[Excerpt to read Boundary: Start]

Scientific classification
- Kingdom: Animalia
- Phylum: Chordata
- Class: Aves
- Order: Passeriformes
- Family: Pachycephalidae
- Genus: Pachycephala
- Species: P. orpheus
- Binomial name: Pachycephala orpheus Jardine, 1849

= Fawn-breasted whistler =

- Genus: Pachycephala
- Species: orpheus
- Authority: Jardine, 1849
- Conservation status: LC

Species of bird

The fawn-breasted whistler (Pachycephala orpheus) is a species of bird in the family Pachycephalidae.
It is found on the islands of Timor and Wetar.
Its natural habitats are subtropical or tropical moist lowland forests and subtropical or tropical mangrove forests.

Alternate names for the fawn-breasted whistler include the Sunda whistler and Timor whistler. The former name is shared with the bare-throated whistler. The fawn-breasted whistler (Pachycephala orpheus) is primarily insectivorous, searching by collecting insects from underground and the shrub layer of its forest habitat in Timor and Wetar, Indonesia. It is native to the islands of Timor and Wetar, where it lives in mountainous areas up to a height of roughly 1200 meters as well as subtropical and tropical moist lowland forests.

[Excerpt to read Boundary: End]

■ Task requirements ■
• 1. From the scientific classification in the fawn-breasted whistler excerpt, list every taxonomic rank from Kingdom through Species along with the value given for each.
• 2. Continue the fawn-breasted whistler excerpt, starting after its final sentence.

[Extracted entries Boundary: Start]

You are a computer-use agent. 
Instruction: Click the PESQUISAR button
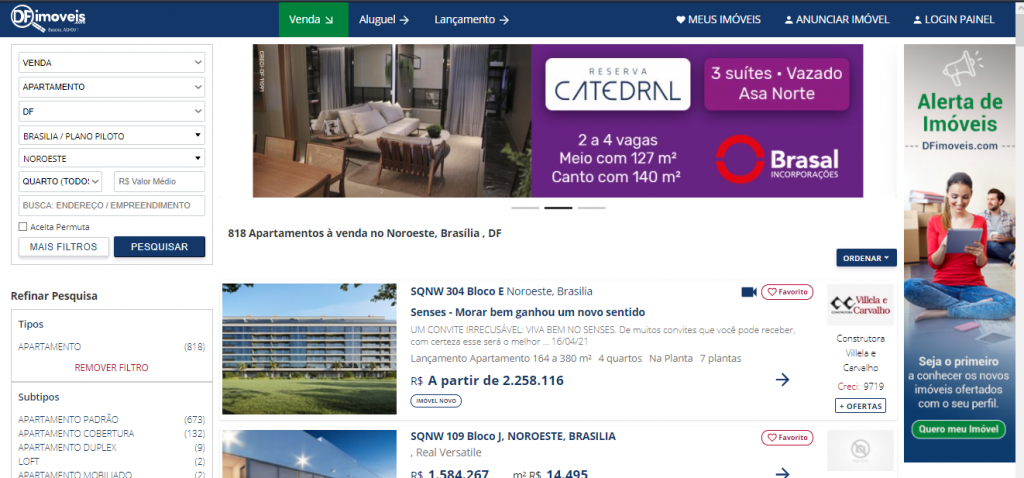(159, 247)
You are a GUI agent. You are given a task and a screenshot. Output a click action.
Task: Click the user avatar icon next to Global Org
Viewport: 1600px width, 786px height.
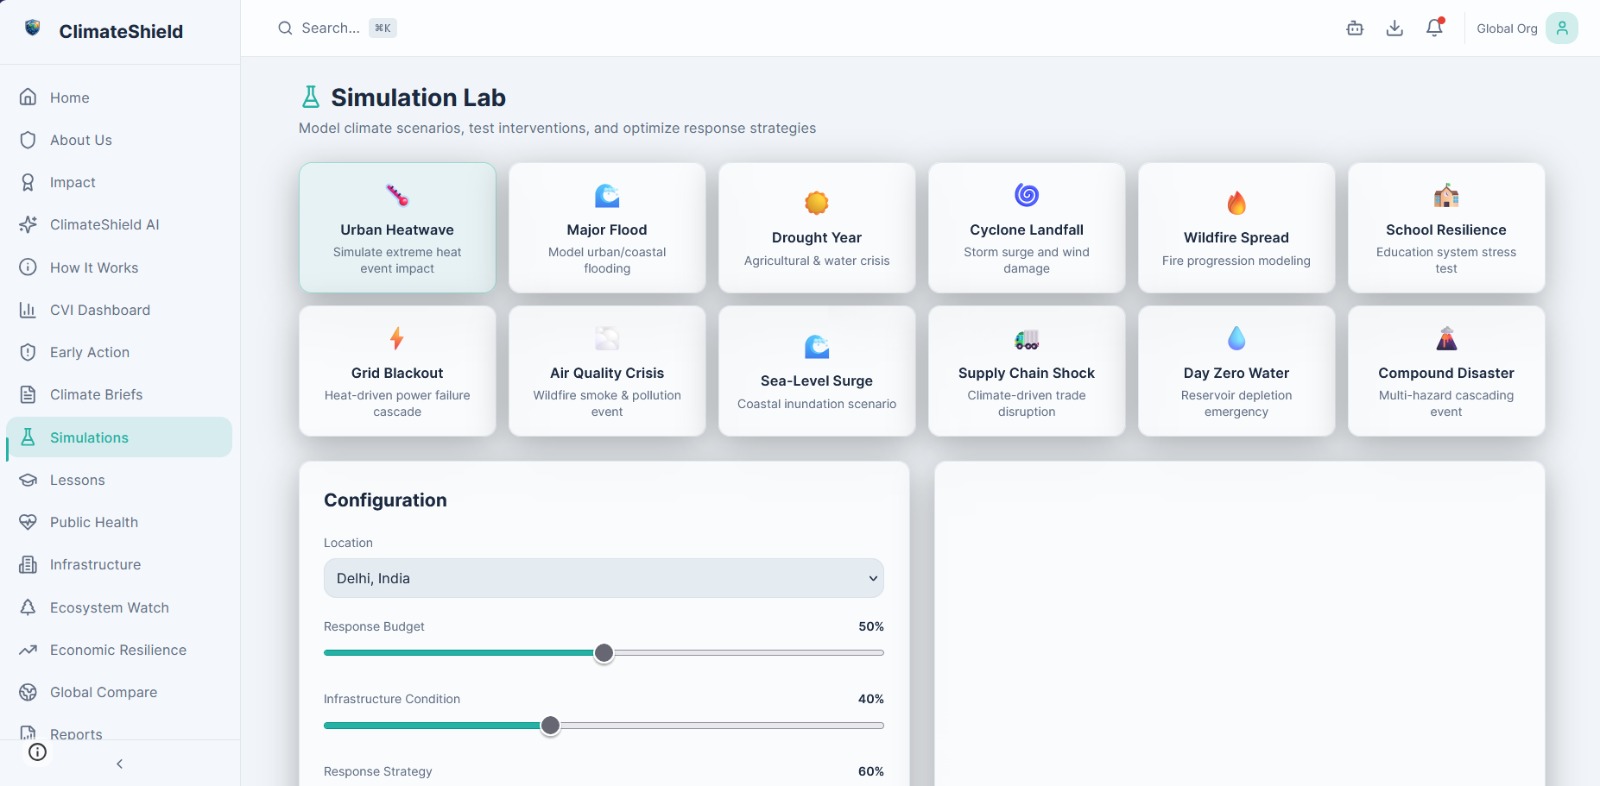click(1561, 28)
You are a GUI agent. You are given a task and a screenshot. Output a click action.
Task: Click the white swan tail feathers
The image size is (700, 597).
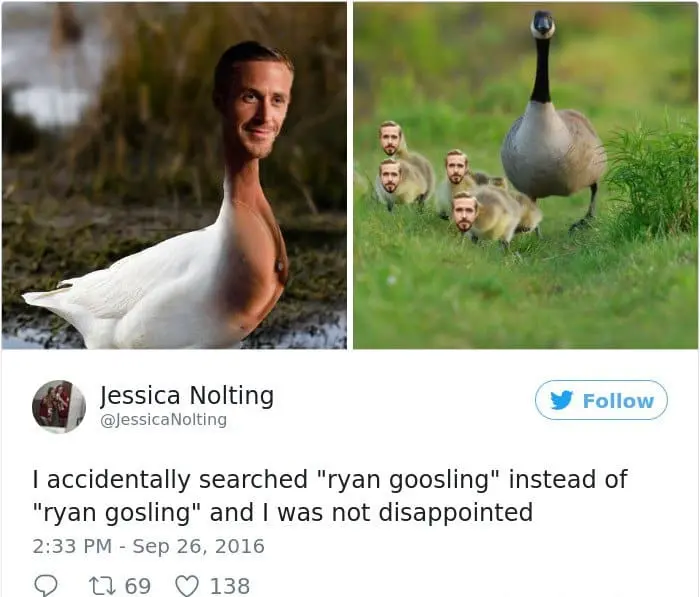[x=67, y=299]
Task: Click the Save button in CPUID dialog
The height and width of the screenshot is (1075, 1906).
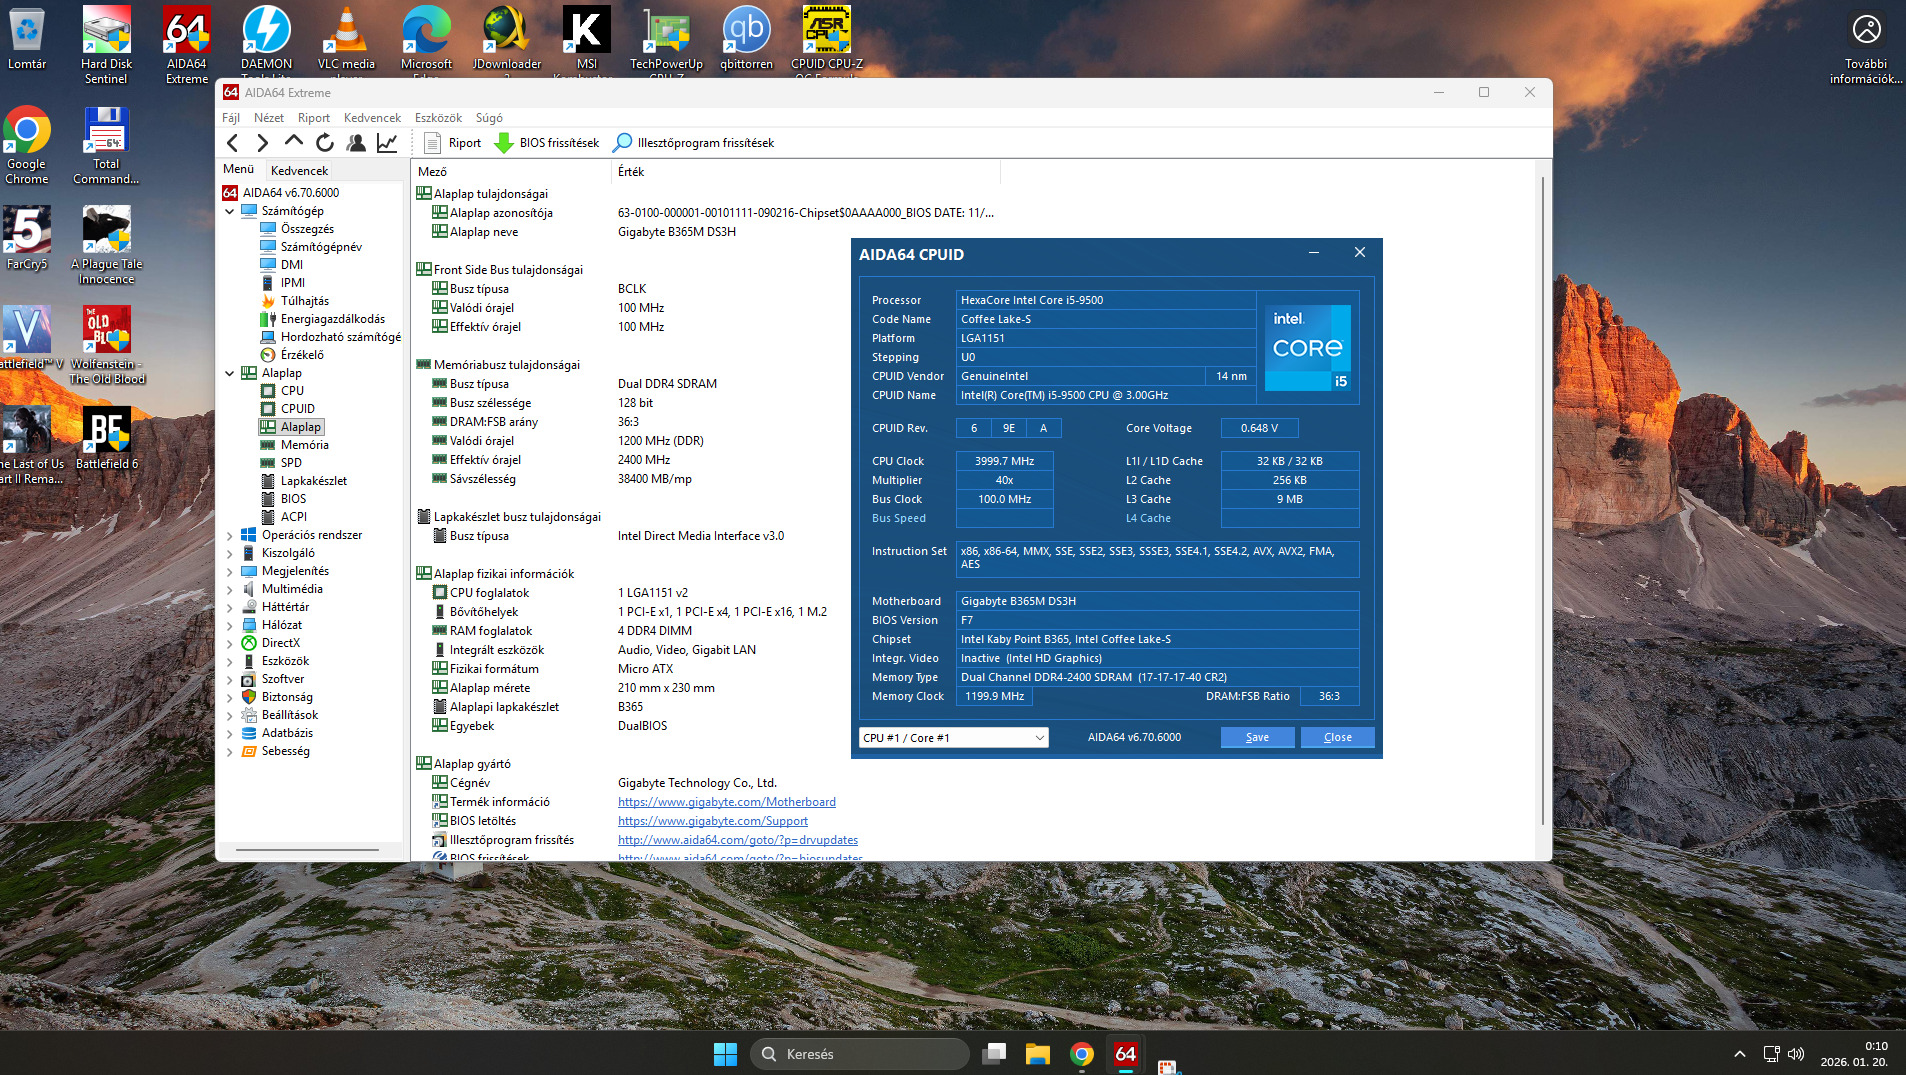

[Extracted entries Boundary: End]

■ Task-by-task results ■
• 1.
Kingdom: Animalia
Phylum: Chordata
Class: Aves
Order: Passeriformes
Family: Pachycephalidae
Genus: Pachycephala
Species: P. orpheus

• 2.
Three subspecies are recognised:
- P. o. orpheus Jardine, 1849 – Rote Island, Timor, Jaco (east of Timor), Atauro (between Timor and Wetar) and Wetar (east Lesser Sunda Islands)
- P. o. par Hartert, EJO, 1904 – Romang, east of Wetar; east Lesser Sunda Islands)
- P. o. compar Hartert, EJO, 1904 – Leti and Moa (east of Timor, east Lesser Sunda Islands)
The subspecies P. o. par and P. o. compar were formerly considered as subspecies of the yellow-throated whistler (Pachycephala macrorhyncha). They were reassigned to the fawn-breasted whistler based on the results of phylogenetic analyses.